Alaska’s controversial HAARP facility closed - will it come back online?
Source: alaskadispatch.comAlaska’s High-Frequency Active Auroral Research Program (HAARP) has drawn its fair share of conspiracy theories over the years, as it sits in Gakona, an array of antennas intended to heat the Earth’s ionosphere and study the effects. Fringe thinkers have tenuously linked HAARP to everything from the 2011 Japanese Earthquake to mind control and hurricanes.
But if there are no major earthquakes or bizarre global weather events in the coming weeks or months, the folks at HAARP may have some explaining to do -- the facility has apparently been shuttered since June, the power turned off as HAARP waits for a hoped-for change in contractors to operate the facility.
HAARP is a government-owned facility, primarily overseen by the U.S. Air Force, though the Defense Advanced Research Projects Agency (DARPA) funds a number of grant projects there. The project was previously managed by the Air Force Research Laboratory at Hanscom Air Force Base in Massachusetts, but is currently overseen by a research unit at Kirtland Air Force Base in Albuquerque, N.M. after the Hanscom unit was moved in 2011.
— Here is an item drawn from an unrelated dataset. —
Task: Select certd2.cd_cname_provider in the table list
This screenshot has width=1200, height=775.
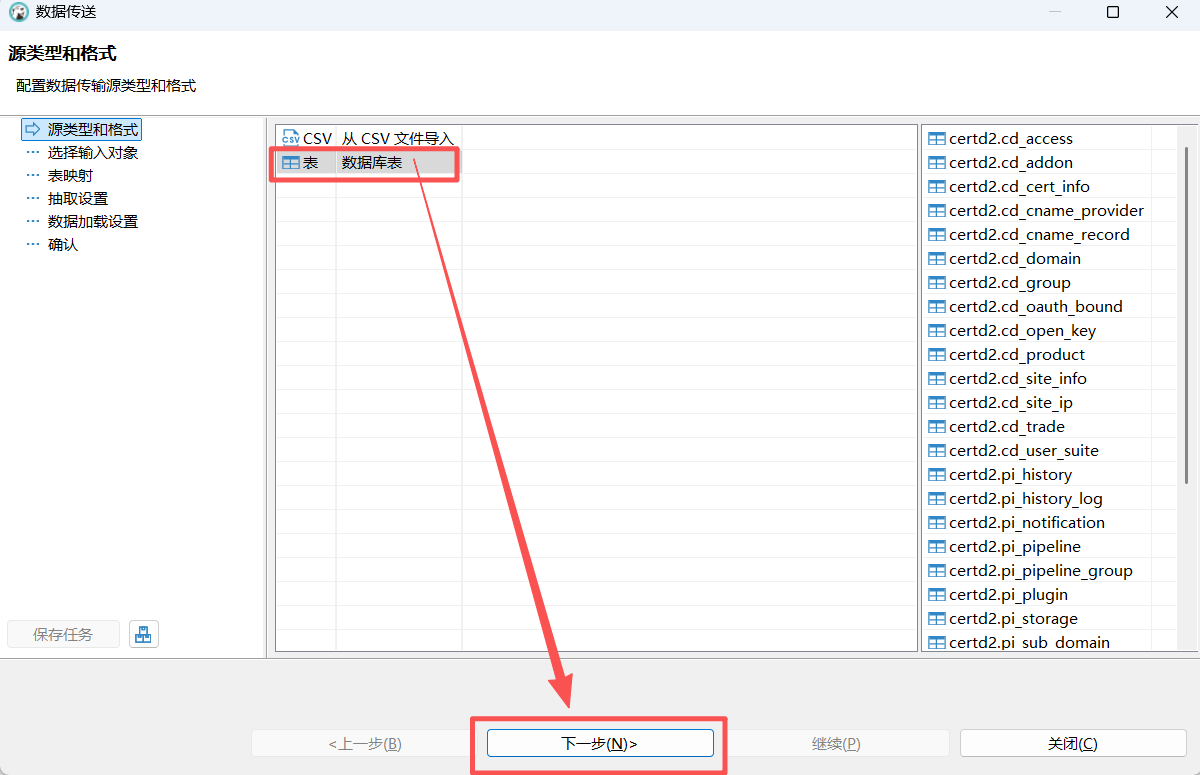Action: pyautogui.click(x=1046, y=211)
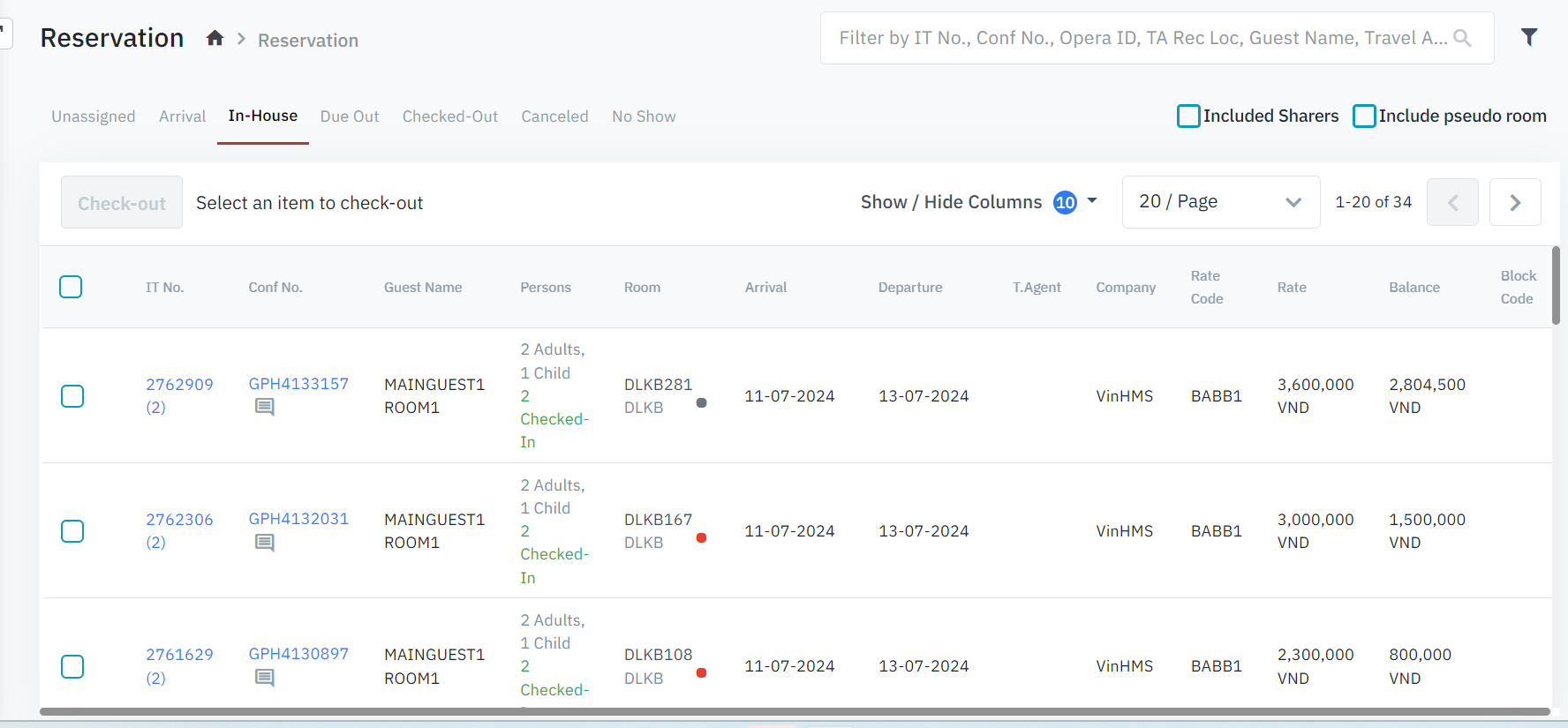
Task: Open IT No. 2762306 link
Action: coord(179,520)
The closure was first reported by the Amateur Radio Relay League on Monday. An article there quoted Dr. James Keeney, who now helps manage the HAARP project at Kirtland Air Force Base, as saying “Currently the site is abandoned. It comes down to money. We don’t have any.”
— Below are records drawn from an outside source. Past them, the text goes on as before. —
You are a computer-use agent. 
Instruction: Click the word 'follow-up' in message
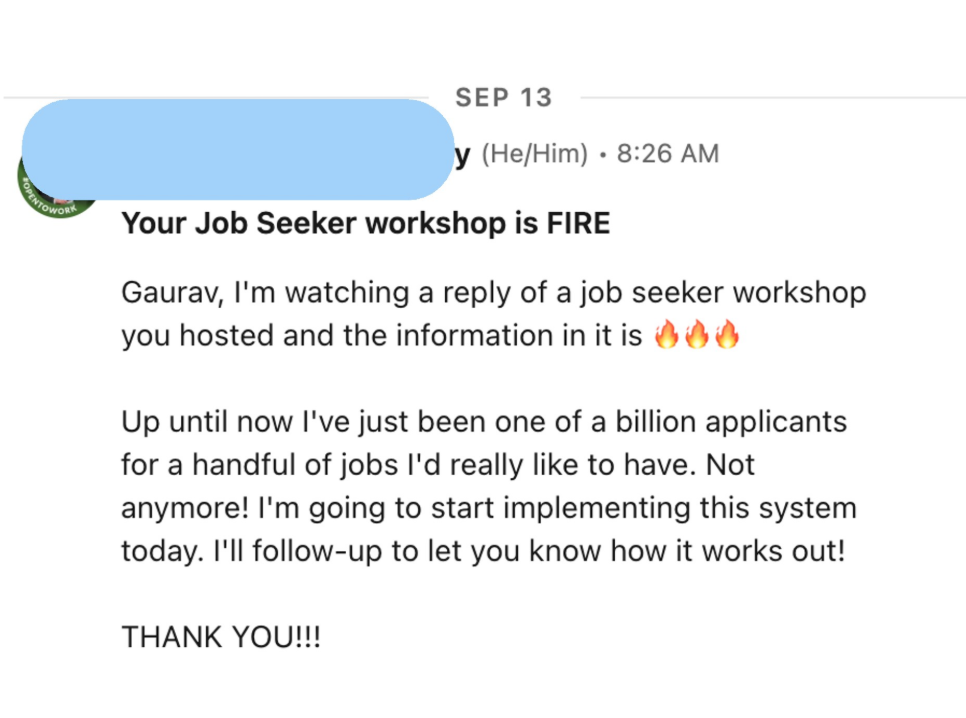pyautogui.click(x=317, y=551)
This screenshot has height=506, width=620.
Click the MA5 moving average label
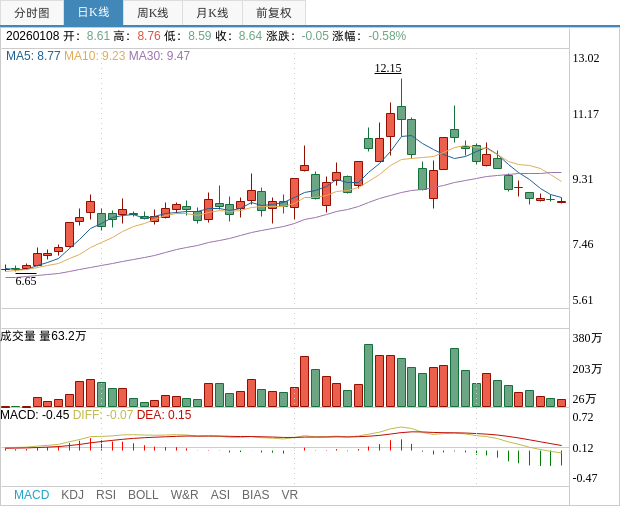click(33, 56)
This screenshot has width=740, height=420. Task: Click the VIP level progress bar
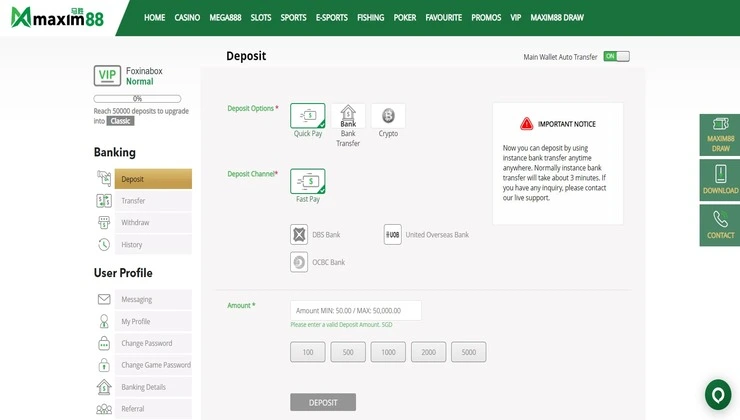(137, 99)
Dr. Keeney, reached by phone Wednesday morning, would not comment further for this story. Researchers with the University of Alaska Fairbanks, a frequent collaborator on HAARP studies, were able to independently confirm that the facility was indeed closed -- the power and internet are currently off and the facility is unmanned.
The HAARP website was also offline as of Wednesday.
The shutdown is reported to be only a temporary one, with the facility having been shuttered sometime between late May and mid-June.